Ähnliche Gefahren bei anderen Banken
Doch die Sorgen der Finanzbranche werden sich dadurch nicht eindämmen lassen. Denn Experten rechnen damit, dass die Fehlspekulationen von JPMorgan kein Einzelfall sind. So wird befürchtet, dass bei anderen Instituten ähnliche Gefahren lauern könnten. Dass es sich um einen Einzelfall und -täter handelt, wird von einigen Experten entsprechend vehement bestritten.
Sie geben zu bedenken, dass die Banken in der Vergangenheit nach Milliardenverlusten die Schuld stets gerne auf das Fehlverhalten einzelner Händler geschoben hätten.
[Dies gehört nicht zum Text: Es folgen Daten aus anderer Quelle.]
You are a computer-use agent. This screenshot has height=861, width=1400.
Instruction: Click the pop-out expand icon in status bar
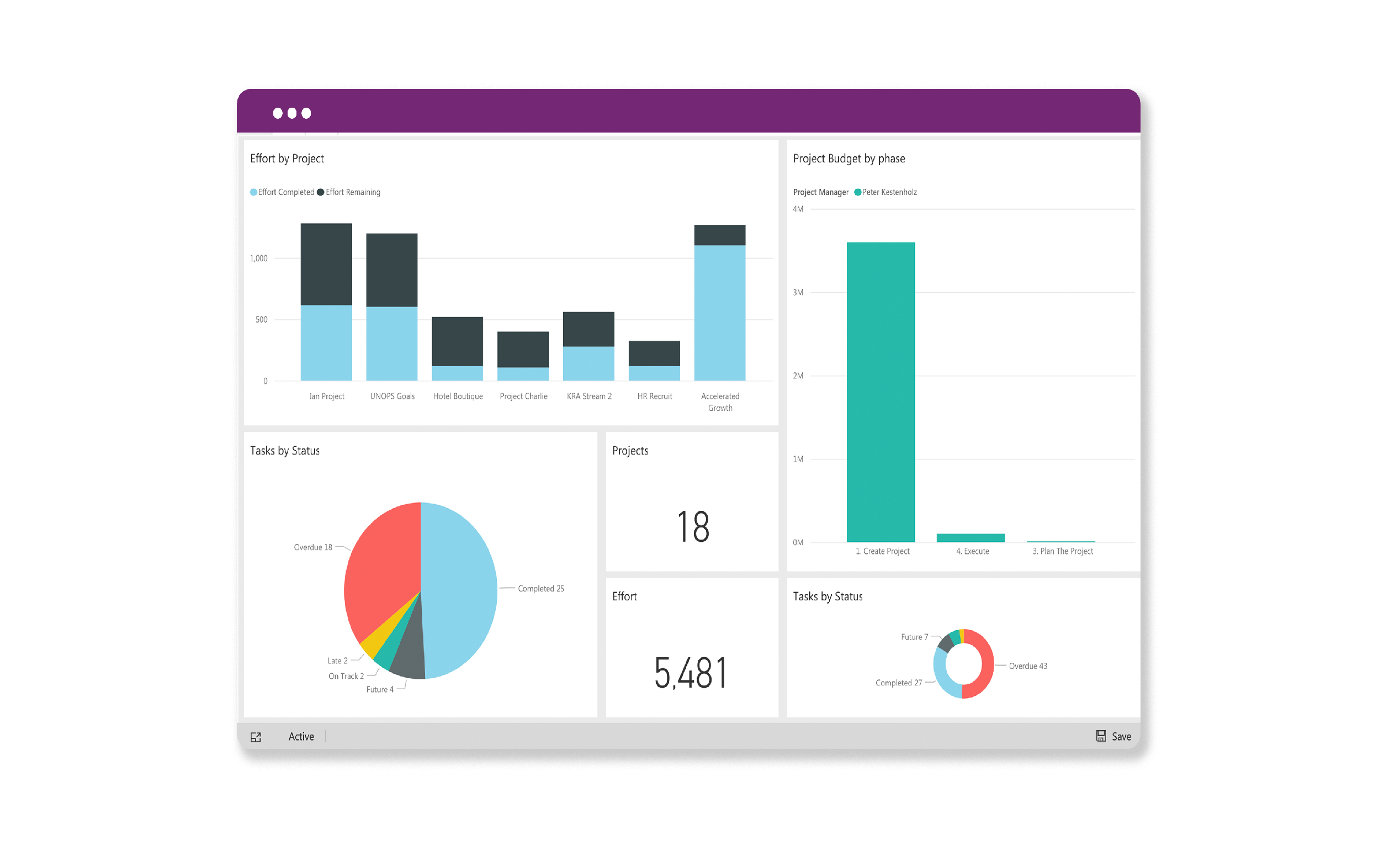pos(256,737)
In der Vergangenheit hatten etwa die französische Societe Generale (SocGen) und die Schweizer UBS Zockerskandale auf das Fehlverhalten einzelner Händler geschoben.
Fehler im Risikomanagement
Wirtschaftsprofessor Thomas Hartmann-Wendels von der Universität Köln machte das Management der Bank für den Milliardenverlust verantwortlich. „Offensichtlich sind im Risikomanagement der Bank Fehler gemacht worden. Ich glaube nicht, dass ein einzelner Händler versucht hat, bewusst Regeln der Bank zu verletzen und Risiken einzugehen“, sagte er der Finanznachrichtenagentur dpa-AFX am Freitag.
Auch der US-Börsenexperte Dennis Gartman, Inhaber des renommierten Börsenbriefs „The Gartman Letter“, äußerte sich in einem Interview des amerikanischen Fernsehsenders CNBC in diese Richtung: „Das ist ganz klar nicht die Tat eines einzelnen Schurken wie bei der SocGen.“ Der Investor erwartet weitere dunkle Wolken über der Geldindustrie. „Auf schlechte Nachrichten folgen gewöhnlich noch mehr schlechte Nachrichten“, sagte Gartman und warf damit die Frage nach weiteren Löchern auch bei anderen Banken auf.
„Butter auf dem Kopf“
Bankchef Dimon gab sich bei der Bekanntgabe des Verlusts am Donnerstag zerknirscht und sagte, das Institut habe „Butter auf dem Kopf“. „Das ist ein ziemlich verblüffendes Eingeständnis für eine Gesellschaft, die auf ihr Risikomanagementsystem und seine starke Bilanz so stolz ist“, kommentierte Todd Hagerman vom Broker Sterne Agee. „Das Timing könnte nicht schlechter sein. Das wird Auswirkungen auf alle Händler und Broker haben.“
Ab Juli soll die „Volcker-Rule“ gelten, mit der allzu große Spekulationen eingedämmt werden sollen. Das nach dem früheren Fed-Vorsitzenden Paul Volcker benannte Gesetz versucht unter anderem, den Eigenhandel der Banken einzudämmen. Wall Street versuchte die Regelung abzuschwächen, einer der stärksten Kritiker des Vorhabens war JPMorgan-Chef Dimon.
Sogenannte Absicherungsgeschäfte
Regulatoren und Parlamentarier werden nun auf mehr Details über den Trade drängen, wird erwartet. „Die enormen Verluste, die JPMorgan veröffentlicht hat, sind der letzte Beweis dafür, dass das, was die Banken Absicherungsgeschäfte nennen, oft nichts weiter sind als risikoreiche Wetten von Banken, die sich sicher sein können, dass sie zu groß sind als dass man sie untergehen lässt“, erklärte US-Senator Carl Levin am Donnerstagabend (Ortszeit).
Ähnlich äußerten sich die Aktienanalysten von Goldman Sachs in einem ersten Kommentar zu den Auswirkungen auf das Geschäft von JPMorgan. Der angefallene finanzielle Verlust im zweiten Quartal scheine handhabbar, schrieben die Analysten. Aber selbst wenn sich das Ereignis als ein spezifisches Problem von JPMorgan herausstellen sollte, werfe die Fehlspekulation doch Fragen um die regulatorischen Anforderungen an die US-Banken im Rahmen der Volcker-Rule auf.